Friday, March 20, 2009

Curiouser & curiouser...

Professor Layton & The Curious Village is not a kid's game. It should be rated M for Mature, because it requires a certain masochistic tolerance for intense frustration caused by small cute mysteries, which probably explains why 64% of players who admit to owning this thing are women. Obviously, one can crack the case, which is only plastic, with a ball peen hammer, but the game (and we) should have expected more adult behavior — concentration, critical thought, sense of whimsy, twisty deviousness of mind... Well, you get the idea. It's a puzzle palace.

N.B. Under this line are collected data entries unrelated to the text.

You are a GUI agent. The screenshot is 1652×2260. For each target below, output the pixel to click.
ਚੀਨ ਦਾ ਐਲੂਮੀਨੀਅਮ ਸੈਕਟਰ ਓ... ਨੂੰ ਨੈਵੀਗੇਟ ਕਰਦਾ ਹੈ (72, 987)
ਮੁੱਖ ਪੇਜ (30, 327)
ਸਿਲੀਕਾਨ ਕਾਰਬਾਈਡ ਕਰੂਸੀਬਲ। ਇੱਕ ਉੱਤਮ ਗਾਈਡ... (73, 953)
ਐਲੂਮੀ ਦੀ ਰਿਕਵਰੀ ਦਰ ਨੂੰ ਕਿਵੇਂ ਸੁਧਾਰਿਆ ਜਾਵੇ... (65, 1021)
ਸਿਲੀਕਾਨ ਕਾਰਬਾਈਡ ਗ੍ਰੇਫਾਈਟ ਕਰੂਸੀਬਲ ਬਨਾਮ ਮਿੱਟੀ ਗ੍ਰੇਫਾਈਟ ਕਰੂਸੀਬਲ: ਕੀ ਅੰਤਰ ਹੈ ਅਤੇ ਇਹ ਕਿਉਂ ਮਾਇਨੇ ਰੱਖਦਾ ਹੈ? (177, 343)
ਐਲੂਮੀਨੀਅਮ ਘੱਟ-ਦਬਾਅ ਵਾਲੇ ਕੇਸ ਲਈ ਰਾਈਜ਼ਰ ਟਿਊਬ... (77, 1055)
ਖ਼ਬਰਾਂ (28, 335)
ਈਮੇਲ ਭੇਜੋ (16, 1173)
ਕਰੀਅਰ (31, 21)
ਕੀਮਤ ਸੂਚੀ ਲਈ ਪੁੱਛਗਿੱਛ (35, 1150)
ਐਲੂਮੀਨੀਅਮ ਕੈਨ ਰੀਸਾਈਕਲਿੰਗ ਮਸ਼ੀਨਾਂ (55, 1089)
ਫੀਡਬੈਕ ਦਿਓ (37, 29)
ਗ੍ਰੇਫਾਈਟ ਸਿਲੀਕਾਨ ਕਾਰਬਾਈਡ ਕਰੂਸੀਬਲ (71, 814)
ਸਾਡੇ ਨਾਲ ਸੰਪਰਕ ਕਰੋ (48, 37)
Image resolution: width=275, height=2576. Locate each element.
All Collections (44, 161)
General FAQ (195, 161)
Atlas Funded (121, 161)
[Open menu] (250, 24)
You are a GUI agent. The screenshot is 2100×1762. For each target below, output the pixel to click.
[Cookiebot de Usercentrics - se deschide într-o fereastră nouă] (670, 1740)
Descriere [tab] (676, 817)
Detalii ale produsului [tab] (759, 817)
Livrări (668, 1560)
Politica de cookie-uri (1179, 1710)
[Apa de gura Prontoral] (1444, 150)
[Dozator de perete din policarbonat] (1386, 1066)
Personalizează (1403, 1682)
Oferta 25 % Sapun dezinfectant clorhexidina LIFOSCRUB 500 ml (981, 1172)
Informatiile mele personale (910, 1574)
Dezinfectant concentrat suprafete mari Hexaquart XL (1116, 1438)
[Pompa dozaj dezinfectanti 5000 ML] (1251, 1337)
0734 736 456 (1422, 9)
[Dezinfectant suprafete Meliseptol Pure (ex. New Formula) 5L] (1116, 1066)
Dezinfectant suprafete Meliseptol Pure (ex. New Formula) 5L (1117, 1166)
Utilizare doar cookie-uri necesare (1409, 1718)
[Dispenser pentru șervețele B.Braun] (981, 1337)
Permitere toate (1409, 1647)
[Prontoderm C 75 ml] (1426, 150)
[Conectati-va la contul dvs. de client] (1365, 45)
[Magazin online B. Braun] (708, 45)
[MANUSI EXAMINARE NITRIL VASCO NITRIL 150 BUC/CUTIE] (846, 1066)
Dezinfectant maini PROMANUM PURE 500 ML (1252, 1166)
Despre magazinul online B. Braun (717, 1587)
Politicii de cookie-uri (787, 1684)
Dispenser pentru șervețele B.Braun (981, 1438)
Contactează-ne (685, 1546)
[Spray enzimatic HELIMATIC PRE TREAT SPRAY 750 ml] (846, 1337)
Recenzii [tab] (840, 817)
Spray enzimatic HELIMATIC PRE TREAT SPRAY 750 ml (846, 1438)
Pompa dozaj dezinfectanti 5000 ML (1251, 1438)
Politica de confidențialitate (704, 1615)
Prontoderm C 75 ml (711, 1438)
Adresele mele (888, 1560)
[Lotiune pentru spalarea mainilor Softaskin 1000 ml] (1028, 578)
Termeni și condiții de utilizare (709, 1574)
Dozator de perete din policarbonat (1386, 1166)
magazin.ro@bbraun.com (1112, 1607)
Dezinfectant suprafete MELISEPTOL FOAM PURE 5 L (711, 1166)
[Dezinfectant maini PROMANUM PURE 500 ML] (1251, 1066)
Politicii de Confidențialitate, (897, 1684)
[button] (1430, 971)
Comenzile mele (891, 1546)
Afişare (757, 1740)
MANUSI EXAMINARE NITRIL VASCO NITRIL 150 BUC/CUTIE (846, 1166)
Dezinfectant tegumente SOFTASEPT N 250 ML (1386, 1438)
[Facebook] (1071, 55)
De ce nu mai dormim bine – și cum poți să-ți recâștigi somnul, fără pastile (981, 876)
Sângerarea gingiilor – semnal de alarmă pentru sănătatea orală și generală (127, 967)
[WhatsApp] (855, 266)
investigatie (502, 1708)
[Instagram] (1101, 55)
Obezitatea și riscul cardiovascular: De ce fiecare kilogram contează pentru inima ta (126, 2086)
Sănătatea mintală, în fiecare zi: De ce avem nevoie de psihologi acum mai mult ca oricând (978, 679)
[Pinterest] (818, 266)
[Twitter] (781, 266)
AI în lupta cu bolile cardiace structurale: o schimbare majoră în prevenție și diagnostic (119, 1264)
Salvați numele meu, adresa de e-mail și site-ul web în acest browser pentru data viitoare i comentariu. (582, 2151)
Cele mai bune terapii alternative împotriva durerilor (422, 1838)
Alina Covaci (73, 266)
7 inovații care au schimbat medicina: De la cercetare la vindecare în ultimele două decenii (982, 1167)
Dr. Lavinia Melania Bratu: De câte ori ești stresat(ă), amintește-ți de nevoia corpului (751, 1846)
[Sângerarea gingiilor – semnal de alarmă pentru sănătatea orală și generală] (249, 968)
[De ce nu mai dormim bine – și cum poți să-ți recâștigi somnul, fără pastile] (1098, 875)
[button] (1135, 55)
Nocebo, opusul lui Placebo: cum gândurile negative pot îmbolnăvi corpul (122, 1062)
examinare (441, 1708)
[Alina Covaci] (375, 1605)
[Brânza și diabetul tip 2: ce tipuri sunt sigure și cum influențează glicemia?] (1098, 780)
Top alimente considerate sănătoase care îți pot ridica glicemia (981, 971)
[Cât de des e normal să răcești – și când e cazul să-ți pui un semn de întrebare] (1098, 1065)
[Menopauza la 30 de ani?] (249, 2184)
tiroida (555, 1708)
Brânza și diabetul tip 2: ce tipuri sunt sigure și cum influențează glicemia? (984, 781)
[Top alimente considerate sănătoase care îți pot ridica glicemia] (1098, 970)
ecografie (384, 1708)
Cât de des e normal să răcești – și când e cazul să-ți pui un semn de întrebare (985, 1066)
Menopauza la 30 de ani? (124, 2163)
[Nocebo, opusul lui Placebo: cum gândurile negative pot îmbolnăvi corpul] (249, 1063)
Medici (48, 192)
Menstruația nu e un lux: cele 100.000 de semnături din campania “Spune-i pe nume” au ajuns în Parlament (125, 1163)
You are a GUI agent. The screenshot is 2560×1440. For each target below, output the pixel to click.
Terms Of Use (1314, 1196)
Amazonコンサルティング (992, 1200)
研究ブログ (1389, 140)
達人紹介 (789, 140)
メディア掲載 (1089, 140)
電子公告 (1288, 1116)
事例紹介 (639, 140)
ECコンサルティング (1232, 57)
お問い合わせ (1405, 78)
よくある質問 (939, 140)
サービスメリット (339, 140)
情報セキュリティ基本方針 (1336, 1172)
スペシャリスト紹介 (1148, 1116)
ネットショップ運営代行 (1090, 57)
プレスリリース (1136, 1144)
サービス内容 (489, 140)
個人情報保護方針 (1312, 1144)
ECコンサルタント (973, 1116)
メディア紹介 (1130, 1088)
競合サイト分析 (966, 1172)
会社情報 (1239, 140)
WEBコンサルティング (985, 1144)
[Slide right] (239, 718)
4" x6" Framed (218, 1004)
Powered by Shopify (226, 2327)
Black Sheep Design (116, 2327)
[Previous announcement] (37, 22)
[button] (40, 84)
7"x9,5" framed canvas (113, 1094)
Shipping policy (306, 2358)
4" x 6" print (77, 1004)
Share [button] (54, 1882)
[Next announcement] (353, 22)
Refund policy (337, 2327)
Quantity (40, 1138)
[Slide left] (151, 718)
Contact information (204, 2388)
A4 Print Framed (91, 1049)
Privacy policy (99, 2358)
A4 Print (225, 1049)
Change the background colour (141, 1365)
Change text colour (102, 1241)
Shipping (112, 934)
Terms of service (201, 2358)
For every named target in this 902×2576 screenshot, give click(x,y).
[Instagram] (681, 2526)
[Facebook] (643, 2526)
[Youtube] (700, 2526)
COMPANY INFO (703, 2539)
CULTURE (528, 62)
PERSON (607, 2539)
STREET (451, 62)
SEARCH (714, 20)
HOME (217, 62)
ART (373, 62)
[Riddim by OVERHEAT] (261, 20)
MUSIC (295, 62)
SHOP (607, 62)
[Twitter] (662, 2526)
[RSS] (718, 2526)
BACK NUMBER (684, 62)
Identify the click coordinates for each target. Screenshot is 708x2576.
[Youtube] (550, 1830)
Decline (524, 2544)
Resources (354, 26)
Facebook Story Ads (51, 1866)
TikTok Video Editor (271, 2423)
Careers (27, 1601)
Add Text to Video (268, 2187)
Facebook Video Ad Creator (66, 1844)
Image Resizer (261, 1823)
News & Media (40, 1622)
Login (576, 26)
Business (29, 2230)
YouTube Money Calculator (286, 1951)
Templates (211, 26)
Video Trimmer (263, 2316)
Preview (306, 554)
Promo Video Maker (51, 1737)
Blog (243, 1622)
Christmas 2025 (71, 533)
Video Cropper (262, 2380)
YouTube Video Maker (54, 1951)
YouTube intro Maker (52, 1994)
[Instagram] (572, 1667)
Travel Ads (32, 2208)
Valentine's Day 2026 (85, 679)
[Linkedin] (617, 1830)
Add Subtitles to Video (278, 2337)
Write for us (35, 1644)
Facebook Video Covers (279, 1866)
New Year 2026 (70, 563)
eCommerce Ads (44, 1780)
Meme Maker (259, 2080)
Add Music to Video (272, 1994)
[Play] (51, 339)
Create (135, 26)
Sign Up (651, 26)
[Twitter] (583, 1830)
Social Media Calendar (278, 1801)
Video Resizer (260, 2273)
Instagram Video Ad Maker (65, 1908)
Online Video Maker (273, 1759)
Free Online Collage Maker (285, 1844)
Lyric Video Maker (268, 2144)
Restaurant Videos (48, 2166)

Most of the really good roleplaying games have a puzzle here and there that you have to solve — "How do I get out of this maze?" and the like. This is not like that. Professor Layton's oddball adventure with his trusty sidekick "kid" (I can't remember the little thug's name) is composed ENTIRELY of puzzles, bunches of puzzles, MORE puzzles than any normal person should want — and not only the puzzle obstacles that advance the plot (what?), but OPTIONAL puzzles that infest every corner of the game. HARD puzzles. Some easy puzzles, sure, but most of them are unfair to four year olds, and some of them are downright breezy about insulting the cognitive armament of braindamaged old coots like me.

You've SEEN some of these puzzles, like in old issues of Scientific American and the like. They're OLD, for the most part. Most of them are older than the hills. To wit:
"A river. On the left bank, three wolves and three sheep. A boat that can only hold two animals at once. If wolves outnumber the sheep, the sheep are lunch. How do you get all the wolves and all the sheep across the river? These are magical animals, apparently, that know how to row a boat, which won't move by itself. Cunning beasts, sure — but the sheep haven't mastered the art of gunsmithing, and the wolves haven't mastered the art of smiling diplomacy."
Nintendo forestalls wrong answers by animating this unpleasant scene for you. In their version, it's wolves and baby chickens, and it's a raft, but same idea. I read it in Weekly Reader over half a century ago, so that's the way I told the story, with sheep.

I gave up playing CASTLEVANIA for Lent? The Oxonian-toned Professor Whatsisname is far crueler and should be dealt with summarily.